Fleet News

Hertz files for bankruptcy | updated

Rental provider Hertz has filed for bankruptcy in the USA and Canada following losses during the Coronavirus pandemic.

The business lost all its revenue and amassed debts of more than £15bn, with the majority of its branches closed for the last eight weeks.

It has cut 12,000 jobs worldwide and put 4,000 workers on furlough.

The Chapter 11 filing does not apply to Hertz operations in Europe, Australia and New Zealand, which continue to operate as usual.

A statement issued by Hertz said: “The impact of COVID-19 on travel demand was sudden and dramatic, causing an abrupt decline in the company's revenue and future bookings.

“Hertz took immediate actions to prioritize the health and safety of employees and customers, eliminate all non-essential spending and preserve liquidity. However, uncertainty remains as to when revenue will return and when the used-car market will fully re-open for sales, which necessitated today's action.

“The financial reorganization will provide Hertz a path toward a more robust financial structure that best positions the Company for the future as it navigates what could be a prolonged travel and overall global economic recovery.”

The company has filed for a Chapter 11 restructure, which means its creditors will have to accept less than full repayment of its debts.

Hertz said all its businesses globally, including its Hertz, Dollar, Thrifty, Firefly, Hertz Car Sales, and Donlen subsidiaries, are open and serving customers. All reservations, promotional offers, vouchers, and customer and loyalty programs, including rewards points, are expected to continue as usual.

Scot Group, which trades as Thrifty Car & Van Rental & Dollar Rent a Car in the UK, holds the Master Franchise for both brands and is an entirely separate financial entity sharing no systems, fleet, insurance or indeed human resource.

Despite any financial announcements made in the United States by Hertz, including Chapter 11 bankruptcy protection, Scot Group remains completely unaffected.
-----
**TASK DETAILS**: Set down the passage of the Hertz bankruptcy article from "Hertz said all" up to and including "continue as usual.", word for word. The data that comes next has no connection to the Hertz bankruptcy article.

**MATERIAL PROVIDED**:
-----
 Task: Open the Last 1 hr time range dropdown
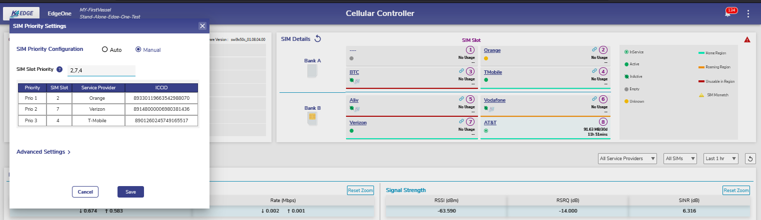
-----
**EXPECTED ANSWER**:
Hertz said all its businesses globally, including its Hertz, Dollar, Thrifty, Firefly, Hertz Car Sales, and Donlen subsidiaries, are open and serving customers. All reservations, promotional offers, vouchers, and customer and loyalty programs, including rewards points, are expected to continue as usual.